→ **PROMPT**
From the line that contains "Given: Go to 日常任务配置 tab" through the last line of the data, copy everything exactly and nothing else, omitting the pictures.

══ RECORDS TO USE

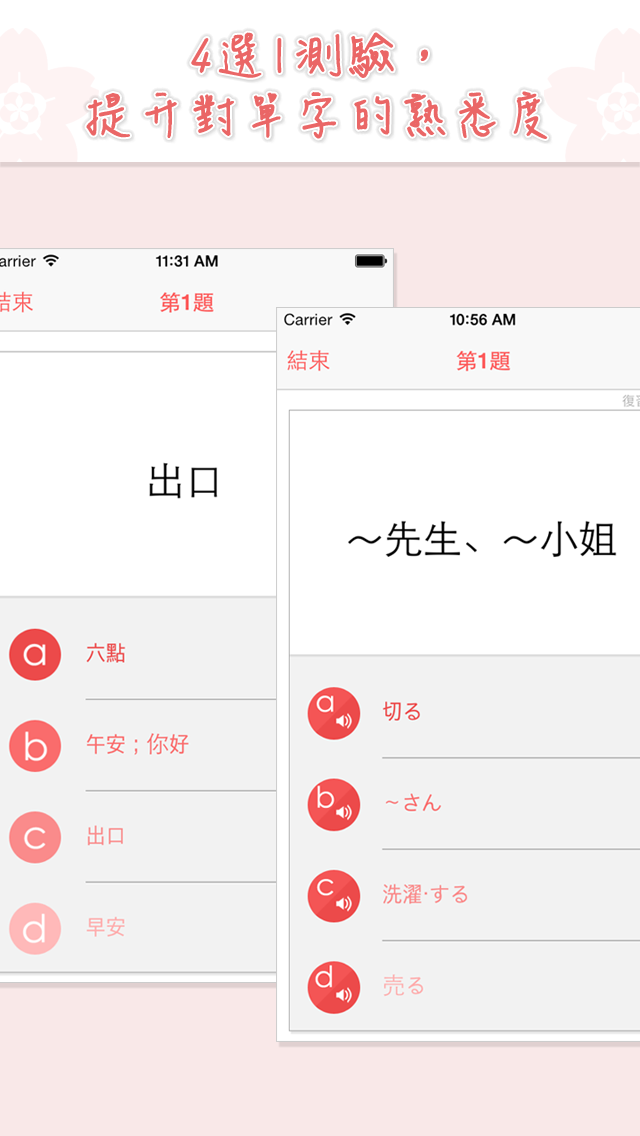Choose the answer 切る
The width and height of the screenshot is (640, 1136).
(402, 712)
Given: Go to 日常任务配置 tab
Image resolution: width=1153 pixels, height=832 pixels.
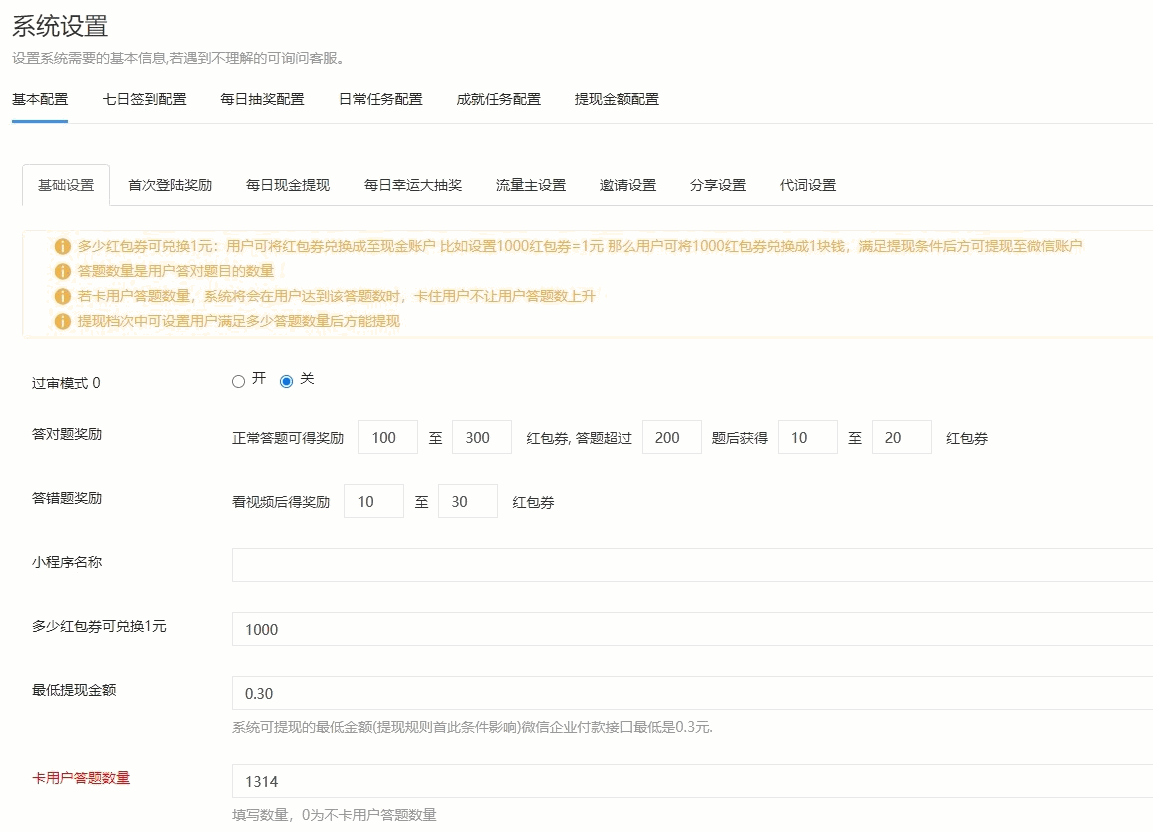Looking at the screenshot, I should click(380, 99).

════

→ **SOLVED EXERCISE**
Given: Go to 日常任务配置 tab
Image resolution: width=1153 pixels, height=832 pixels.
Looking at the screenshot, I should click(380, 99).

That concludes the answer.